==== Dataset content

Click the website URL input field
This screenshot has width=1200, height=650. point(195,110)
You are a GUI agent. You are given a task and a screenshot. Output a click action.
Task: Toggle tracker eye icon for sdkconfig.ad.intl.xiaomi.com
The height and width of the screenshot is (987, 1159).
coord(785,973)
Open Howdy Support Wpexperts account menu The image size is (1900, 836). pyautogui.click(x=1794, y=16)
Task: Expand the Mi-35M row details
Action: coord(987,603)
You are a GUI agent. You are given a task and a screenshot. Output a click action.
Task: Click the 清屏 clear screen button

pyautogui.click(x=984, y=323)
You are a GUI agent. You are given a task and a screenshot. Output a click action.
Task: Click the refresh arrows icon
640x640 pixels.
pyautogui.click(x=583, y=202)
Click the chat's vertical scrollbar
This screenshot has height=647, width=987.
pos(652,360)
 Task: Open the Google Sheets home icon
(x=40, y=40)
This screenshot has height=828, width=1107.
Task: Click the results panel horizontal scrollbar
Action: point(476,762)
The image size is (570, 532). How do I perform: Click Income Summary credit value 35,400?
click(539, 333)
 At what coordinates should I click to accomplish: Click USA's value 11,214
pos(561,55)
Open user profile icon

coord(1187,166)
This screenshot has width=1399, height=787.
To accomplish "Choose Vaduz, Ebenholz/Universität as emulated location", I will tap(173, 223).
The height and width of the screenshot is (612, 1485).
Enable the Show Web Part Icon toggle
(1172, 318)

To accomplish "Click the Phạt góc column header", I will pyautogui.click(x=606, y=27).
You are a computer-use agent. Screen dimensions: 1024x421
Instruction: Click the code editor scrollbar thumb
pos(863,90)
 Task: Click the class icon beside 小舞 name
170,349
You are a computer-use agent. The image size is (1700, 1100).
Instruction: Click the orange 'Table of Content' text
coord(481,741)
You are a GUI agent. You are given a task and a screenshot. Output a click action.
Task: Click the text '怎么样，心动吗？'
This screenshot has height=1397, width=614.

========

■ **Work order**: Please transcribe each of the entries, exactly as written.

■ **Solution**:
Click the website URL input field
This screenshot has width=1200, height=650. point(195,110)
You are a GUI agent. You are given a task and a screenshot. Output a click action.
Task: Toggle tracker eye icon for sdkconfig.ad.intl.xiaomi.com
The height and width of the screenshot is (987, 1159).
coord(785,973)
Open Howdy Support Wpexperts account menu The image size is (1900, 836). pyautogui.click(x=1794, y=16)
Task: Expand the Mi-35M row details
Action: coord(987,603)
You are a GUI agent. You are given a task and a screenshot. Output a click action.
Task: Click the 清屏 clear screen button

pyautogui.click(x=984, y=323)
You are a GUI agent. You are given a task and a screenshot. Output a click action.
Task: Click the refresh arrows icon
640x640 pixels.
pyautogui.click(x=583, y=202)
Click the chat's vertical scrollbar
This screenshot has height=647, width=987.
pos(652,360)
 Task: Open the Google Sheets home icon
(x=40, y=40)
This screenshot has height=828, width=1107.
Task: Click the results panel horizontal scrollbar
Action: point(476,762)
The image size is (570, 532). How do I perform: Click Income Summary credit value 35,400?
click(539, 333)
 At what coordinates should I click to accomplish: Click USA's value 11,214
pos(561,55)
Open user profile icon

coord(1187,166)
This screenshot has width=1399, height=787.
To accomplish "Choose Vaduz, Ebenholz/Universität as emulated location", I will tap(173, 223).
The height and width of the screenshot is (612, 1485).
Enable the Show Web Part Icon toggle
(1172, 318)

To accomplish "Click the Phạt góc column header", I will pyautogui.click(x=606, y=27).
You are a computer-use agent. Screen dimensions: 1024x421
Instruction: Click the code editor scrollbar thumb
pos(863,90)
 Task: Click the class icon beside 小舞 name
170,349
You are a computer-use agent. The image size is (1700, 1100).
Instruction: Click the orange 'Table of Content' text
coord(481,741)
You are a GUI agent. You are given a task and a screenshot. Output a click action.
Task: Click the text '怎么样，心动吗？'
This screenshot has height=1397, width=614.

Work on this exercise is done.